TASK DETAILS: Restate each record exactly as it was written.

─── LISTED RECORDS

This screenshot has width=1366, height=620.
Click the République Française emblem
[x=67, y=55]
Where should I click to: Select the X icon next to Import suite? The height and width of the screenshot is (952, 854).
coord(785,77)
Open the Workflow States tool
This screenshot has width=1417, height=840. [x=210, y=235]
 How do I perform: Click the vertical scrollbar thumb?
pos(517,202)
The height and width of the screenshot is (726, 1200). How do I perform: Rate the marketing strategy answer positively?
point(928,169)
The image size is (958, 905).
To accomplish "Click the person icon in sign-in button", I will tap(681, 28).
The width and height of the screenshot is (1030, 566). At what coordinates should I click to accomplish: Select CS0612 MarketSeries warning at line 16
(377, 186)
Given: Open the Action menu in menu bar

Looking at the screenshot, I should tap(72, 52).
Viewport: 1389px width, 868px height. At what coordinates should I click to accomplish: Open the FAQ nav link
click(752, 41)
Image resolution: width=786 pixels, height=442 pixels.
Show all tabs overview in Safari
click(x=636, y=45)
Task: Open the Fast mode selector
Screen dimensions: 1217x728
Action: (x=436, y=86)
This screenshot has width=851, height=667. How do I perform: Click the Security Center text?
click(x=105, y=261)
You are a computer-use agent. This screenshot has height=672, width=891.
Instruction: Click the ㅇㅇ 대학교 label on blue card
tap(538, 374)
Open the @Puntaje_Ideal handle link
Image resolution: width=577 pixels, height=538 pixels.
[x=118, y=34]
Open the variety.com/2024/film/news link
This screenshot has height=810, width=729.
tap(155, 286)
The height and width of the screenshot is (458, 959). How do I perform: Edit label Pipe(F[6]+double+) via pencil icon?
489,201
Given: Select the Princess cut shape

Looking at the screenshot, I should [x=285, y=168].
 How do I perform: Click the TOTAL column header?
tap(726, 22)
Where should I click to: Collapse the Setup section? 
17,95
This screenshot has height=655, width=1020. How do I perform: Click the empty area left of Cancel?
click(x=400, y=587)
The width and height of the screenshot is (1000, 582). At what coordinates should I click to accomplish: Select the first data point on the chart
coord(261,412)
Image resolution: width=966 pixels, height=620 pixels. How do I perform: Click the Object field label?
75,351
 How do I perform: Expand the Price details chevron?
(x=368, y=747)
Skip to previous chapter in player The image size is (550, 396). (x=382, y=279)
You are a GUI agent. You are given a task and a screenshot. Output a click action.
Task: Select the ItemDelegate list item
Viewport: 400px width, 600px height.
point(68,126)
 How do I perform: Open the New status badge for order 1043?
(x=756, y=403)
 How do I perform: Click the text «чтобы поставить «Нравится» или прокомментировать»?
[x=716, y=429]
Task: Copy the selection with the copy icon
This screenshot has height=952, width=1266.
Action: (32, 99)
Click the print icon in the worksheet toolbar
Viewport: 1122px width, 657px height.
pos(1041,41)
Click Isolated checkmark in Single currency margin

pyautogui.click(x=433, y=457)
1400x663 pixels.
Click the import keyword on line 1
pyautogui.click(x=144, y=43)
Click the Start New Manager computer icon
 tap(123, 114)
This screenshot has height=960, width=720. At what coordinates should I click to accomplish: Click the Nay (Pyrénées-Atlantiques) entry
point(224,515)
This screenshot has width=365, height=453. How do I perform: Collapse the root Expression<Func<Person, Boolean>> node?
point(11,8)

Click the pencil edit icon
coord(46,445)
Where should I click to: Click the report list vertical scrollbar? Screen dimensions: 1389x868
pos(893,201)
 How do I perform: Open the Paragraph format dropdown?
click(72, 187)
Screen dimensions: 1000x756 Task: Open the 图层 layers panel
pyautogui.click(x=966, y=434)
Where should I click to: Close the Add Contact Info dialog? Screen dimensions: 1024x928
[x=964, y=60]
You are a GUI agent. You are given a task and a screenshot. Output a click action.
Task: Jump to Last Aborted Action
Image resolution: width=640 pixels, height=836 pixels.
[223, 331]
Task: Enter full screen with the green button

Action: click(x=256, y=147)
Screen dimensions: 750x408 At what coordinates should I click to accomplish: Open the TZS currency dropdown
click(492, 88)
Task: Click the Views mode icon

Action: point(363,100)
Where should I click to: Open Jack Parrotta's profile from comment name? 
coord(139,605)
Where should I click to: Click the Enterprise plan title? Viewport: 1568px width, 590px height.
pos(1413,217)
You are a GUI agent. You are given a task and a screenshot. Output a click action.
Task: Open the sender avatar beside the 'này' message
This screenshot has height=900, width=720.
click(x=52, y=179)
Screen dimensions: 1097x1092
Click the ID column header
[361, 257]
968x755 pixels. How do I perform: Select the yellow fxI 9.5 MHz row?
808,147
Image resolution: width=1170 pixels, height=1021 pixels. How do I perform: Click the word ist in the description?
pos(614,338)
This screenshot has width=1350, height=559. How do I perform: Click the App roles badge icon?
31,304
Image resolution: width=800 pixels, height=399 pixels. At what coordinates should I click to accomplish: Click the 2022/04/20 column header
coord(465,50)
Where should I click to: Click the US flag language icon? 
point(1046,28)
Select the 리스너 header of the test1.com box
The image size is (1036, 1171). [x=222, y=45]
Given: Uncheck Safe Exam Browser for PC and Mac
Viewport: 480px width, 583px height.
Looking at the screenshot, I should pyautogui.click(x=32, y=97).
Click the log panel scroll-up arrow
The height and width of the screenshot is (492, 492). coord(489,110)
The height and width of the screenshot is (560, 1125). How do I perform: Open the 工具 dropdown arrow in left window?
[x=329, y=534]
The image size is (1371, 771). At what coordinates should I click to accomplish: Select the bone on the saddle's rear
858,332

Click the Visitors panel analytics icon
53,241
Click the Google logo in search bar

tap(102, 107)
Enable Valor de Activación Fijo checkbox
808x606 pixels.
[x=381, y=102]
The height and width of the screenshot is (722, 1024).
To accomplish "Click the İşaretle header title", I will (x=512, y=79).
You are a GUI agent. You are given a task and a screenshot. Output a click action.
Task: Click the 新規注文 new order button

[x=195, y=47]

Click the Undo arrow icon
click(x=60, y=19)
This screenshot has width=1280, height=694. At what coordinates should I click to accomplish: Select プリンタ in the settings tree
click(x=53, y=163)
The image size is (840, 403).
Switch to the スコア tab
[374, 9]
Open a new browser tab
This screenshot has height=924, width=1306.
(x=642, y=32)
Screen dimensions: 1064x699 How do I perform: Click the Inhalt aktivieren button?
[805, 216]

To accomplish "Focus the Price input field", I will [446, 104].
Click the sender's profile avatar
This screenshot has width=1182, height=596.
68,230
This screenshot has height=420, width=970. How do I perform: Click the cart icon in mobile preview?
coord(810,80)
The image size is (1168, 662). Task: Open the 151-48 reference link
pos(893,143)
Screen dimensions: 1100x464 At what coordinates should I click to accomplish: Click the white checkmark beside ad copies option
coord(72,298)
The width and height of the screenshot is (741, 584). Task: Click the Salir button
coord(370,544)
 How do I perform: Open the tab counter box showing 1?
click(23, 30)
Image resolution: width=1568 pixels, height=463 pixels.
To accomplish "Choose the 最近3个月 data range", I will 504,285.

──────

COMPLETED TASK:
This screenshot has width=1366, height=620.
Click the République Française emblem
[x=67, y=55]
Where should I click to: Select the X icon next to Import suite? The height and width of the screenshot is (952, 854).
coord(785,77)
Open the Workflow States tool
This screenshot has width=1417, height=840. [x=210, y=235]
 How do I perform: Click the vertical scrollbar thumb?
pos(517,202)
The height and width of the screenshot is (726, 1200). How do I perform: Rate the marketing strategy answer positively?
point(928,169)
The image size is (958, 905).
To accomplish "Click the person icon in sign-in button", I will tap(681, 28).
The width and height of the screenshot is (1030, 566). At what coordinates should I click to accomplish: Select CS0612 MarketSeries warning at line 16
(377, 186)
Given: Open the Action menu in menu bar

Looking at the screenshot, I should tap(72, 52).
Viewport: 1389px width, 868px height. At what coordinates should I click to accomplish: Open the FAQ nav link
click(752, 41)
Image resolution: width=786 pixels, height=442 pixels.
Show all tabs overview in Safari
click(x=636, y=45)
Task: Open the Fast mode selector
Screen dimensions: 1217x728
Action: (x=436, y=86)
This screenshot has width=851, height=667. How do I perform: Click the Security Center text?
click(x=105, y=261)
You are a computer-use agent. This screenshot has height=672, width=891.
Instruction: Click the ㅇㅇ 대학교 label on blue card
tap(538, 374)
Open the @Puntaje_Ideal handle link
Image resolution: width=577 pixels, height=538 pixels.
[x=118, y=34]
Open the variety.com/2024/film/news link
This screenshot has height=810, width=729.
tap(155, 286)
The height and width of the screenshot is (458, 959). How do I perform: Edit label Pipe(F[6]+double+) via pencil icon?
489,201
Given: Select the Princess cut shape

Looking at the screenshot, I should [x=285, y=168].
 How do I perform: Click the TOTAL column header?
tap(726, 22)
Where should I click to: Collapse the Setup section? 
17,95
This screenshot has height=655, width=1020. How do I perform: Click the empty area left of Cancel?
click(x=400, y=587)
The width and height of the screenshot is (1000, 582). At what coordinates should I click to accomplish: Select the first data point on the chart
coord(261,412)
Image resolution: width=966 pixels, height=620 pixels. How do I perform: Click the Object field label?
75,351
 How do I perform: Expand the Price details chevron?
(x=368, y=747)
Skip to previous chapter in player The image size is (550, 396). (x=382, y=279)
You are a GUI agent. You are given a task and a screenshot. Output a click action.
Task: Select the ItemDelegate list item
Viewport: 400px width, 600px height.
point(68,126)
 How do I perform: Open the New status badge for order 1043?
(x=756, y=403)
 How do I perform: Click the text «чтобы поставить «Нравится» или прокомментировать»?
[x=716, y=429]
Task: Copy the selection with the copy icon
This screenshot has height=952, width=1266.
Action: (32, 99)
Click the print icon in the worksheet toolbar
Viewport: 1122px width, 657px height.
pos(1041,41)
Click Isolated checkmark in Single currency margin

pyautogui.click(x=433, y=457)
1400x663 pixels.
Click the import keyword on line 1
pyautogui.click(x=144, y=43)
Click the Start New Manager computer icon
 tap(123, 114)
This screenshot has height=960, width=720. At what coordinates should I click to accomplish: Click the Nay (Pyrénées-Atlantiques) entry
point(224,515)
This screenshot has width=365, height=453. How do I perform: Collapse the root Expression<Func<Person, Boolean>> node?
point(11,8)

Click the pencil edit icon
coord(46,445)
Where should I click to: Click the report list vertical scrollbar? Screen dimensions: 1389x868
pos(893,201)
 How do I perform: Open the Paragraph format dropdown?
click(72, 187)
Screen dimensions: 1000x756 Task: Open the 图层 layers panel
pyautogui.click(x=966, y=434)
Where should I click to: Close the Add Contact Info dialog? Screen dimensions: 1024x928
[x=964, y=60]
You are a GUI agent. You are given a task and a screenshot. Output a click action.
Task: Jump to Last Aborted Action
Image resolution: width=640 pixels, height=836 pixels.
[223, 331]
Task: Enter full screen with the green button

Action: click(x=256, y=147)
Screen dimensions: 750x408 At what coordinates should I click to accomplish: Open the TZS currency dropdown
click(492, 88)
Task: Click the Views mode icon

Action: point(363,100)
Where should I click to: Open Jack Parrotta's profile from comment name? 
coord(139,605)
Where should I click to: Click the Enterprise plan title? Viewport: 1568px width, 590px height.
pos(1413,217)
You are a GUI agent. You are given a task and a screenshot. Output a click action.
Task: Open the sender avatar beside the 'này' message
This screenshot has height=900, width=720.
click(x=52, y=179)
Screen dimensions: 1097x1092
Click the ID column header
[361, 257]
968x755 pixels. How do I perform: Select the yellow fxI 9.5 MHz row?
808,147
Image resolution: width=1170 pixels, height=1021 pixels. How do I perform: Click the word ist in the description?
pos(614,338)
This screenshot has width=1350, height=559. How do I perform: Click the App roles badge icon?
31,304
Image resolution: width=800 pixels, height=399 pixels. At what coordinates should I click to accomplish: Click the 2022/04/20 column header
coord(465,50)
Where should I click to: Click the US flag language icon? 
point(1046,28)
Select the 리스너 header of the test1.com box
The image size is (1036, 1171). [x=222, y=45]
Given: Uncheck Safe Exam Browser for PC and Mac
Viewport: 480px width, 583px height.
Looking at the screenshot, I should pyautogui.click(x=32, y=97).
Click the log panel scroll-up arrow
The height and width of the screenshot is (492, 492). coord(489,110)
The height and width of the screenshot is (560, 1125). How do I perform: Open the 工具 dropdown arrow in left window?
[x=329, y=534]
The image size is (1371, 771). At what coordinates should I click to accomplish: Select the bone on the saddle's rear
858,332

Click the Visitors panel analytics icon
53,241
Click the Google logo in search bar

tap(102, 107)
Enable Valor de Activación Fijo checkbox
808x606 pixels.
[x=381, y=102]
The height and width of the screenshot is (722, 1024).
To accomplish "Click the İşaretle header title", I will (x=512, y=79).
You are a GUI agent. You are given a task and a screenshot. Output a click action.
Task: Click the 新規注文 new order button

[x=195, y=47]

Click the Undo arrow icon
click(x=60, y=19)
This screenshot has width=1280, height=694. At what coordinates should I click to accomplish: Select プリンタ in the settings tree
click(x=53, y=163)
The image size is (840, 403).
Switch to the スコア tab
[374, 9]
Open a new browser tab
This screenshot has height=924, width=1306.
(x=642, y=32)
Screen dimensions: 1064x699 How do I perform: Click the Inhalt aktivieren button?
[805, 216]

To accomplish "Focus the Price input field", I will [446, 104].
Click the sender's profile avatar
This screenshot has width=1182, height=596.
68,230
This screenshot has height=420, width=970. How do I perform: Click the cart icon in mobile preview?
coord(810,80)
The image size is (1168, 662). Task: Open the 151-48 reference link
pos(893,143)
Screen dimensions: 1100x464 At what coordinates should I click to accomplish: Click the white checkmark beside ad copies option
coord(72,298)
The width and height of the screenshot is (741, 584). Task: Click the Salir button
coord(370,544)
 How do I perform: Open the tab counter box showing 1?
click(23, 30)
Image resolution: width=1568 pixels, height=463 pixels.
To accomplish "Choose the 最近3个月 data range", I will 504,285.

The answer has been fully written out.